● What to work on: Among the records that follow, set down only the lines from the one containing "Protected Species (355, 28)" to the one containing "на Тернопільщині 4-річного", both included, exactly.

***** Supplied data *****

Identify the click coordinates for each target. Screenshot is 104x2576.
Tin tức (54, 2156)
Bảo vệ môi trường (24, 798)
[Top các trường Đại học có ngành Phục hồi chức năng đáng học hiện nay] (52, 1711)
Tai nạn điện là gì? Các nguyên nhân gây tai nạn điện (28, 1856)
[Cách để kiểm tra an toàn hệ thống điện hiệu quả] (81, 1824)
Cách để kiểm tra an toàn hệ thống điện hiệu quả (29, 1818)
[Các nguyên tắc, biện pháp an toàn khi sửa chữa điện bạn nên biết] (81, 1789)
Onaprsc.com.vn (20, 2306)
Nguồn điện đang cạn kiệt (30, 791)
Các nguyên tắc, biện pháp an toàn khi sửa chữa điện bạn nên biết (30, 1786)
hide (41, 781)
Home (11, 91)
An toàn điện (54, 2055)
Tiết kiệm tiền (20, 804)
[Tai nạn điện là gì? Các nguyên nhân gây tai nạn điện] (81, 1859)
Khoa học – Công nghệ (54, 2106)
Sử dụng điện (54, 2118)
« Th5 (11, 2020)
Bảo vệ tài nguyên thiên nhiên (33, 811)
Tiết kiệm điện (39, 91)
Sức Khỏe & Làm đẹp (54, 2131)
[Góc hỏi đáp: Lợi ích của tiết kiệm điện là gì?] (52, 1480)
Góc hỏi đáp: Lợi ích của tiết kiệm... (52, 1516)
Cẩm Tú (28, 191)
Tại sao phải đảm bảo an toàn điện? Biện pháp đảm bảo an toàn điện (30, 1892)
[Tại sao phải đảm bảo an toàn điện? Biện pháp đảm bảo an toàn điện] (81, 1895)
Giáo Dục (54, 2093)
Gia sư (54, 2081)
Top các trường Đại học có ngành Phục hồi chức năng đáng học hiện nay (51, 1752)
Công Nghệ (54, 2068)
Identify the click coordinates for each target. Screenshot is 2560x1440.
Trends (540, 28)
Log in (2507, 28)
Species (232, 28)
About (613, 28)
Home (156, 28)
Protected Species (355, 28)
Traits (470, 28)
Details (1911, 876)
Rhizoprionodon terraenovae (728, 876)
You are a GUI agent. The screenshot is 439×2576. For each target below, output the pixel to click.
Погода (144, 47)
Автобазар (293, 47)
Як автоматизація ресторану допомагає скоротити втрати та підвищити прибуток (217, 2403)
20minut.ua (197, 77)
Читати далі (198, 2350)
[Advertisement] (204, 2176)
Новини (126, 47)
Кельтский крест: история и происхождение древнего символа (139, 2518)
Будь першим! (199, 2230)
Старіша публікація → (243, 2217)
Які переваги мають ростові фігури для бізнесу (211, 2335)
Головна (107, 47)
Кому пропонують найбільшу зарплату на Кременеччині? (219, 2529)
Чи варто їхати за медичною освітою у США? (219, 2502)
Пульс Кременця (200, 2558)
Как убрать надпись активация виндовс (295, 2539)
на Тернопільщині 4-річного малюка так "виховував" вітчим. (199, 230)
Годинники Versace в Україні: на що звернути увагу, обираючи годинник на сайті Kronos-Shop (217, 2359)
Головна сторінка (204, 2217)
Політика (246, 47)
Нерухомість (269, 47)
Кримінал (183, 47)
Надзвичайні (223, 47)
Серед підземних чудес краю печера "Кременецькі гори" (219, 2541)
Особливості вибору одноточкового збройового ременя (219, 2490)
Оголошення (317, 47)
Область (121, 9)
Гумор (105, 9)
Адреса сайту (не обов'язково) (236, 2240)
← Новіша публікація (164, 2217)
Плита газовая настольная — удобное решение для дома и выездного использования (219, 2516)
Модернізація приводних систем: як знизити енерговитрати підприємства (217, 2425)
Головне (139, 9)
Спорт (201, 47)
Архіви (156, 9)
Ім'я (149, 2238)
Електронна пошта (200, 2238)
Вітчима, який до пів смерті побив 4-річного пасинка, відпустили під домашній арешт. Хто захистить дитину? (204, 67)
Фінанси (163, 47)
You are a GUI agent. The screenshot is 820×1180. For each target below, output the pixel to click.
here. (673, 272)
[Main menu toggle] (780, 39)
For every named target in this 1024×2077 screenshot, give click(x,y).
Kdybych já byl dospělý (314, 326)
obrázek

*****

● Response:
Protected Species (355, 28)
Traits (470, 28)
Details (1911, 876)
Rhizoprionodon terraenovae (728, 876)
You are a GUI agent. The screenshot is 439×2576. For each target below, output the pixel to click.
Погода (144, 47)
Автобазар (293, 47)
Як автоматизація ресторану допомагає скоротити втрати та підвищити прибуток (217, 2403)
20minut.ua (197, 77)
Читати далі (198, 2350)
[Advertisement] (204, 2176)
Новини (126, 47)
Кельтский крест: история и происхождение древнего символа (139, 2518)
Будь першим! (199, 2230)
Старіша публікація → (243, 2217)
Які переваги мають ростові фігури для бізнесу (211, 2335)
Головна (107, 47)
Кому пропонують найбільшу зарплату на Кременеччині? (219, 2529)
Чи варто їхати за медичною освітою у США? (219, 2502)
Пульс Кременця (200, 2558)
Как убрать надпись активация виндовс (295, 2539)
на Тернопільщині 4-річного малюка так "виховував" вітчим. (199, 230)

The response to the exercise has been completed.